VI STAGE PERSPECTIVE

One of the things on which Irving always insisted was a knowledge and understanding of stage perspective, and of its application in the practice not only of the art of the stage in its scenic and illusive aspect but of the art of acting:

“The perspective of the stage is not that of real life, and the result of seeming is achieved by means which, judged by themselves, would seem to be indirect. It is only the raw recruit who tries to hit the bull’s eye by point-blank firing and who does not allow for elevation and windage.”

In pointing out the necessity of speaking more loudly on the stage than in a room, he puts the same idea in a different and perhaps a broader way:

“This exaggeration applies to everything on the stage. To appear to be natural, you must in reality be much broader than natural.
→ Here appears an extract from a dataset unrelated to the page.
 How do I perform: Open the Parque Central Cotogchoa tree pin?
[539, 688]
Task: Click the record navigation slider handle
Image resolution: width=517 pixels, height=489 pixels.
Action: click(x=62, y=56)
To act on the stage as one really would in a room would be ineffective and colourless.”

He never forgot—and never allowed any one else to forget—that the purpose of stage art is illusion. Its aim is not to present reality but its semblance; not to be, but to seem. He puts it thus:

“The function of art is to do and not to create—it is to make to seem, and not to make to be, for to make to be is the Creator’s work.”

He had before said:

“It must never be forgotten that all art has the aim or object of seeming and not of being, and to understate is as bad as to overstate the modesty or the efflorescence of nature.”
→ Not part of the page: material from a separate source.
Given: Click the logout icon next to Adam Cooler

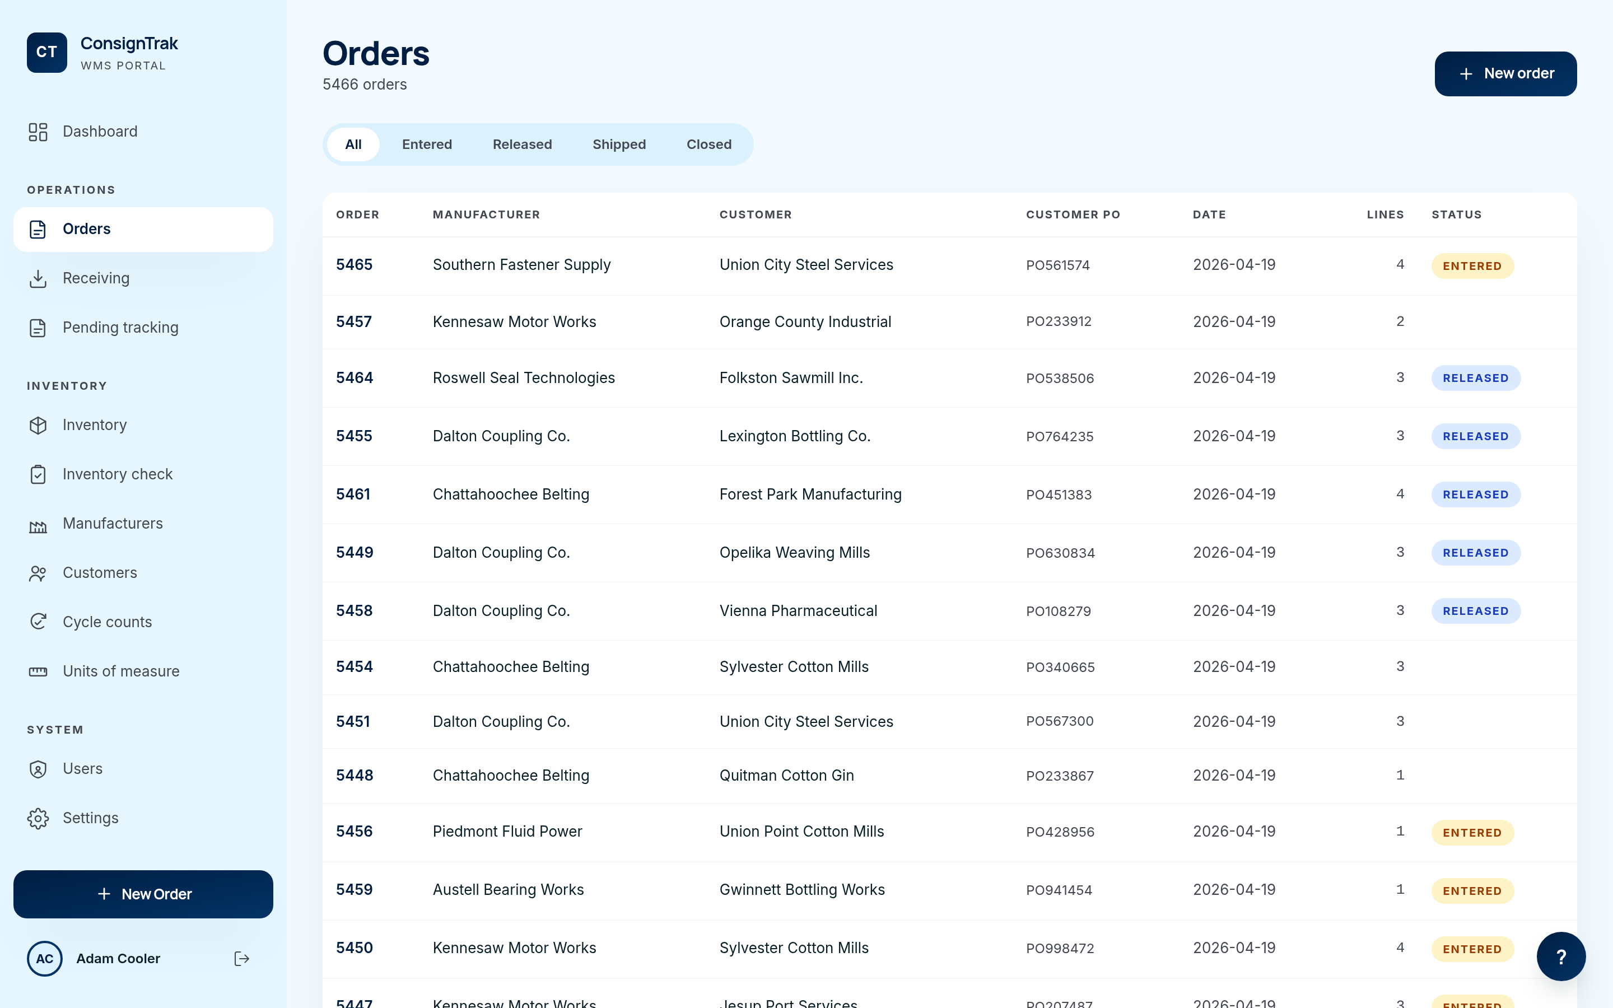Looking at the screenshot, I should click(241, 958).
Thus we get the higher aim: to seem to be—but always in such wise that nature shall be worthily represented. Nature

“At once the end and aim and test of art.”

So Pope. Irving put the value nature as against the mere pretence thus:

“To be natural on the stage is most difficult, and yet a grain of nature is worth a bushel of artifice.... Nature may be overdone by triviality in conditions that demand exaltation.... Like the practised orator, the actor rises and descends with his sentiment, and cannot be always in a fine frenzy.”

How true this is; how consistent with eternal truth! Nature has her moods, why not man; has her means of expressing them, why not man also? Nature has her tones; and with these why may not the heart of man vibrate and express itself?

In this connection and with the same illustration—the orator compared with the actor—Irving put a new phase of the same idea:

“It matters little whether the actor sheds tears or not, so long as he can make his audience shed them; but if tears can be summoned at will and subject to his control it is true art to utilise such a power, and happy is the actor whose sensibility has at once such delicacy and discipline. In this respect the actor is like the orator. Eloquence is all the more moving when it is animated and directed by a fine and subtle sympathy which affects the spectator though it does not master him.”